• Work to complete
Copy each line of the entries that includes the word "Given".

====== Source material

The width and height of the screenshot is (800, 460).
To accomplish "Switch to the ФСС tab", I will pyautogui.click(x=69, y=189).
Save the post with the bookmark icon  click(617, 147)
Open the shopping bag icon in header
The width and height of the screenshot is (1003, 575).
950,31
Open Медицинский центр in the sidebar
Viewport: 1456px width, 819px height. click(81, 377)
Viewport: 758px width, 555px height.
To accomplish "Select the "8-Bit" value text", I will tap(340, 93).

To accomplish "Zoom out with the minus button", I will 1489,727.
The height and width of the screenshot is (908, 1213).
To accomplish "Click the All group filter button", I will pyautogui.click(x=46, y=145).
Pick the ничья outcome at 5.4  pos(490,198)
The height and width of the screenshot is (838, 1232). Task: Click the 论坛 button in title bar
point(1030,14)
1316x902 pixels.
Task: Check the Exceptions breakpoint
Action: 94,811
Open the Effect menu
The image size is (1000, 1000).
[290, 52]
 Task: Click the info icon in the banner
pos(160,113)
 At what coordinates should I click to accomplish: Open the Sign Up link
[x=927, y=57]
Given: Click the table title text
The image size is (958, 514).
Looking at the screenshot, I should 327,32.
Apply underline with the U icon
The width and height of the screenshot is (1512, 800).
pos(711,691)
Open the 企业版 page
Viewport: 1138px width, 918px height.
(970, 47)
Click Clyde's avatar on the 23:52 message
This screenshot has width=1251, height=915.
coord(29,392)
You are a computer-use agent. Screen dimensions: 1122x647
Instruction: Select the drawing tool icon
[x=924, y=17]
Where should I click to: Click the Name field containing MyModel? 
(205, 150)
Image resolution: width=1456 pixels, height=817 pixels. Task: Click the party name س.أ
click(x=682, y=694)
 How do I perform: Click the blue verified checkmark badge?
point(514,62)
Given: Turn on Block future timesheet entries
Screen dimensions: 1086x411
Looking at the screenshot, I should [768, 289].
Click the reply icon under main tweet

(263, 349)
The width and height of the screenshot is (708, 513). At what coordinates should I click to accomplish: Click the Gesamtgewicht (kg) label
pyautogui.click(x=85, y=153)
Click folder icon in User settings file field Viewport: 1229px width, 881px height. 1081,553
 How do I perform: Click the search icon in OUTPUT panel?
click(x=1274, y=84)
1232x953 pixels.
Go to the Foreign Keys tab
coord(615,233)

============

• Response below
Given: Click the table title text
Given: Turn on Block future timesheet entries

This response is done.